▶ Data shown:
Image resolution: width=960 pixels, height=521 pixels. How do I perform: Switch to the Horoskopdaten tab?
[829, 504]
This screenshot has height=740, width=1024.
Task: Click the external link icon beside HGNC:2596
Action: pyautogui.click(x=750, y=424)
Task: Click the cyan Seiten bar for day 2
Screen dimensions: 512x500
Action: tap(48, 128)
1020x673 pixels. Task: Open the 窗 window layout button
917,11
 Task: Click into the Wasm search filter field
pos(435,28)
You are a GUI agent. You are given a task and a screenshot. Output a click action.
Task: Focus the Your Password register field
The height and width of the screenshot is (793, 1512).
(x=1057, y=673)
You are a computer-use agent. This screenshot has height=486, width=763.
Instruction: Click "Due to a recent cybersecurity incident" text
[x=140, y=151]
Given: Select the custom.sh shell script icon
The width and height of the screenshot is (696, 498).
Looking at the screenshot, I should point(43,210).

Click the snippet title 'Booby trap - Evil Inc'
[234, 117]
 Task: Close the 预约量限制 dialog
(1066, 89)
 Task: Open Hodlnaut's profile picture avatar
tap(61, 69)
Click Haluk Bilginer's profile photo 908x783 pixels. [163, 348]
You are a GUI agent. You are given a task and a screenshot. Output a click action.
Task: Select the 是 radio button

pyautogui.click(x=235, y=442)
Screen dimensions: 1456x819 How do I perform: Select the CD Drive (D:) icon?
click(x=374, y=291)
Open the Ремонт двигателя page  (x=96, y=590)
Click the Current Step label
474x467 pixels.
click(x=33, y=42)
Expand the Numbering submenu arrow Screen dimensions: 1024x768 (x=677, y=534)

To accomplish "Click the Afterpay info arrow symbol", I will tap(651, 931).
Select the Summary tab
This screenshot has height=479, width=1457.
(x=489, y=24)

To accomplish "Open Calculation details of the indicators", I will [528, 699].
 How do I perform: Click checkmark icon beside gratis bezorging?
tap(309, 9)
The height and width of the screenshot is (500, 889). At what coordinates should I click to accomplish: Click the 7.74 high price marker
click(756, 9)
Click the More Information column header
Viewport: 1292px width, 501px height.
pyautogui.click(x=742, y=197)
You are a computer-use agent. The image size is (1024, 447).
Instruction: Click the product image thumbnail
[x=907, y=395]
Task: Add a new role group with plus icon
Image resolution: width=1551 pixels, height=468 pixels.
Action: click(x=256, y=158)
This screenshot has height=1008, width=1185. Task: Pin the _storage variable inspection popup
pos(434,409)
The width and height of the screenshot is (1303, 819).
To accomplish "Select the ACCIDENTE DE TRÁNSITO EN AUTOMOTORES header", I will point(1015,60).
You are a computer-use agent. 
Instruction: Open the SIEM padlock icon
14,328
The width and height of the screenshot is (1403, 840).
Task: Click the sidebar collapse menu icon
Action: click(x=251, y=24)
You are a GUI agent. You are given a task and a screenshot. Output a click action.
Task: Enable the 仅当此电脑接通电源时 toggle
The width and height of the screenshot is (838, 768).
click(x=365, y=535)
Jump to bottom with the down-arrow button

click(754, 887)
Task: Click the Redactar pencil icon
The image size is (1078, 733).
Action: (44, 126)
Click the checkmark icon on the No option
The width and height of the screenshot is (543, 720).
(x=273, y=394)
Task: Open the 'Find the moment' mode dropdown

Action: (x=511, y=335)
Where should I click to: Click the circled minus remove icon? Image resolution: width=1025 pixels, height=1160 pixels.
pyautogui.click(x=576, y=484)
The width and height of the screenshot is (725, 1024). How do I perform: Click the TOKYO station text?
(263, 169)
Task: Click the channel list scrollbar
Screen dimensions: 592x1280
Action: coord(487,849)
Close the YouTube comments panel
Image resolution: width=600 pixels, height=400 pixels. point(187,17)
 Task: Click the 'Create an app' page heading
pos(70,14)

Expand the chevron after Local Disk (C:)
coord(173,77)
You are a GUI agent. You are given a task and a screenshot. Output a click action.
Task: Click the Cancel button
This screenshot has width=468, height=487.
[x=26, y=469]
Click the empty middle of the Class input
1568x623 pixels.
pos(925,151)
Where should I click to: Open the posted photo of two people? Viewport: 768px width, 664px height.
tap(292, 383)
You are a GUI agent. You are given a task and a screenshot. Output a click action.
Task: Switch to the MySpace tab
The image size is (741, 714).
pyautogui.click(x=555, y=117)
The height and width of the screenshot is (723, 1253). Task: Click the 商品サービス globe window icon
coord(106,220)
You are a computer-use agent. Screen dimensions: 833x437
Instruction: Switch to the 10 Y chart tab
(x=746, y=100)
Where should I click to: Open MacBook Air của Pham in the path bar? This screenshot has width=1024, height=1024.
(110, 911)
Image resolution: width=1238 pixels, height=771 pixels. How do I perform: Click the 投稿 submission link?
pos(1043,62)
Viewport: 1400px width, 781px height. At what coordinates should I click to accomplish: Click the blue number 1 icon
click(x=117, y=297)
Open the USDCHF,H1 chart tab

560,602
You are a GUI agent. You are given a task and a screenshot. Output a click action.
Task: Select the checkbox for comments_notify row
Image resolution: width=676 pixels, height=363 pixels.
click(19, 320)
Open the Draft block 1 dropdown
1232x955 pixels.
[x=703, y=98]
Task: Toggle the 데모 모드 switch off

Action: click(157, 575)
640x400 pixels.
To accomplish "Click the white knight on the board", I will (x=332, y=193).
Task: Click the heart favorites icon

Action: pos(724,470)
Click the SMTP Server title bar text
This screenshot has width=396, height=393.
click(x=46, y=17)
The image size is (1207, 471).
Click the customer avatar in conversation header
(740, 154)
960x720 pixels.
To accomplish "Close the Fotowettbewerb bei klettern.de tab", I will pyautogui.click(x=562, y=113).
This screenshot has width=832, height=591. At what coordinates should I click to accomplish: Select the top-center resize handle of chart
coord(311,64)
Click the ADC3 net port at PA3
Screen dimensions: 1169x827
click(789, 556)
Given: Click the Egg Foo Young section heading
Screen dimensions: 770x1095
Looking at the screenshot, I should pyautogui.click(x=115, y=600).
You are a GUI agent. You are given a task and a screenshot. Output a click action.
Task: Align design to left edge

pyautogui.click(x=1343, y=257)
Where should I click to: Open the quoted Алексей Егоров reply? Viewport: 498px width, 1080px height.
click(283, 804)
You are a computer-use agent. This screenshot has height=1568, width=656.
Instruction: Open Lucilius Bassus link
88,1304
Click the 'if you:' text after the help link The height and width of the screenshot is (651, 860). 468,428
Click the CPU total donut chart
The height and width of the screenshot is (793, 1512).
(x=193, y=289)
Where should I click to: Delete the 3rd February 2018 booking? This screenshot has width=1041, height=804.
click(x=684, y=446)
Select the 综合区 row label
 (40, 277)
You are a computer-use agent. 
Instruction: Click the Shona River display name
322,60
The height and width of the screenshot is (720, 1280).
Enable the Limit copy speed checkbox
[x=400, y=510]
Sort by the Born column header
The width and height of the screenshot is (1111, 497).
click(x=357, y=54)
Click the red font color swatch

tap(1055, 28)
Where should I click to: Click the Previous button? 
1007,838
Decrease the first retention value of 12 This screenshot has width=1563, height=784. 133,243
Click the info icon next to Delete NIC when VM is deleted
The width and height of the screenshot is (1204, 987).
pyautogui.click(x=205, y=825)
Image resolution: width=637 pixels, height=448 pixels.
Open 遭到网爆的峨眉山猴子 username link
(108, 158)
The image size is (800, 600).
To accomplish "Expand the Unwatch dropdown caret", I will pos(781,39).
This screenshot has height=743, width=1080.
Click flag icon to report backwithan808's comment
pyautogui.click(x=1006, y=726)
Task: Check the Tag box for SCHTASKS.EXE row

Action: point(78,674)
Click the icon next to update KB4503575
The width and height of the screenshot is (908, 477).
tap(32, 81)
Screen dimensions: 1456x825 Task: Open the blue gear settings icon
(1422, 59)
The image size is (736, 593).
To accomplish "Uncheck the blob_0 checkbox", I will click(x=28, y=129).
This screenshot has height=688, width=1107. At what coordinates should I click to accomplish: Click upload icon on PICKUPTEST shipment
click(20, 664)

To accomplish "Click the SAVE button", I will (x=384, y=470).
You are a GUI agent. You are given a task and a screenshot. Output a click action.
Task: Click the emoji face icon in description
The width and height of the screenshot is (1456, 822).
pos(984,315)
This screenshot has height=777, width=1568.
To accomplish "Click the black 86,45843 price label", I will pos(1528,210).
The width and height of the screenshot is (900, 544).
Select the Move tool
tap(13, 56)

▶ Instructions to follow: In the listing above, show every line with the word "column".

▶ Written solution:
Click the More Information column header
Sort by the Born column header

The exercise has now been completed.